__Task item__. Each line from the one holding "The width and" to the last line of the listing must be set down exactly. No pictures are to be included.

---------- Records

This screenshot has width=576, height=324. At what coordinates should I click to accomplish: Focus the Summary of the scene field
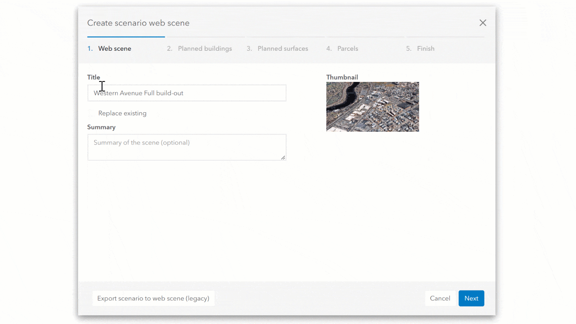pos(187,147)
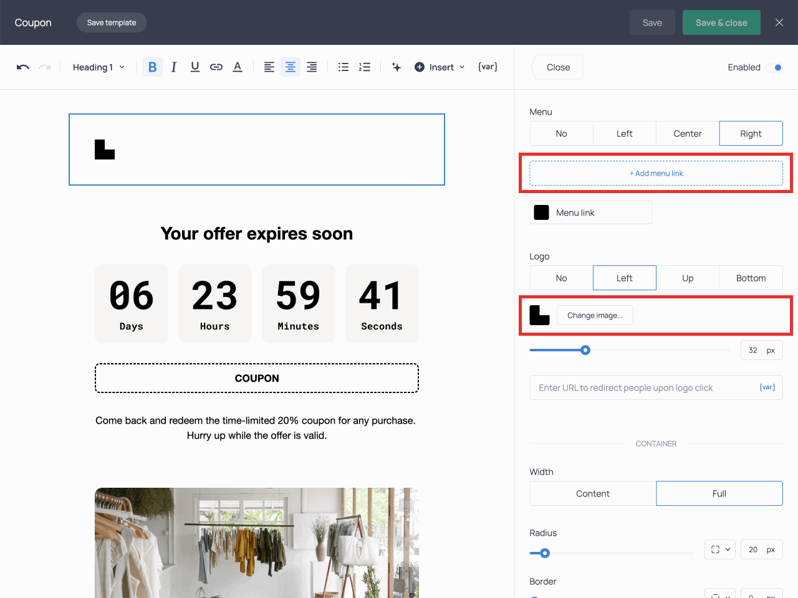The height and width of the screenshot is (598, 798).
Task: Align text to the left
Action: tap(269, 67)
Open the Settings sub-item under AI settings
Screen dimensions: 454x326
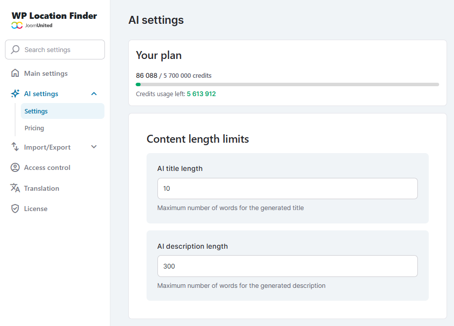pyautogui.click(x=35, y=111)
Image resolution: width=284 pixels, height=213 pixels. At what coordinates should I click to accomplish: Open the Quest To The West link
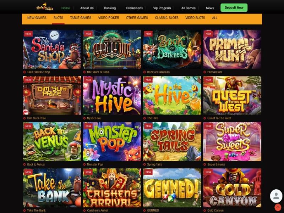pos(219,118)
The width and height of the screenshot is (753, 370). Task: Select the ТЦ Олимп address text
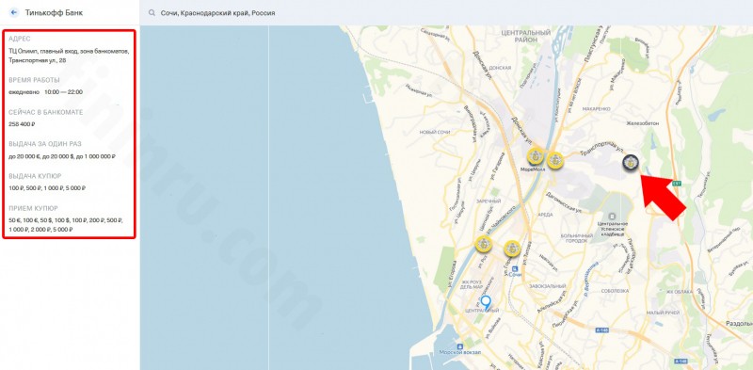69,56
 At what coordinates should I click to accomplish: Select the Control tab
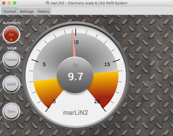coord(10,11)
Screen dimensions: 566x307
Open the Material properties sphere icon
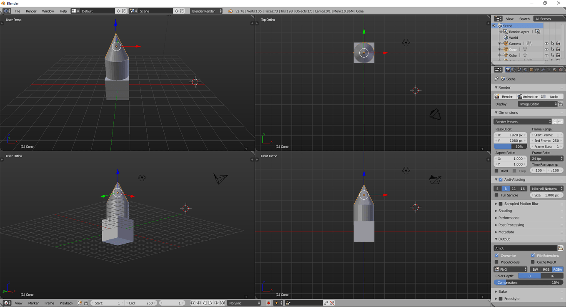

--------------------

__Exercise solution__.
The width and height of the screenshot is (753, 370). Task: Select the ТЦ Олимп address text
69,56
 At what coordinates should I click to accomplish: Select the Control tab
coord(10,11)
Screen dimensions: 566x307
Open the Material properties sphere icon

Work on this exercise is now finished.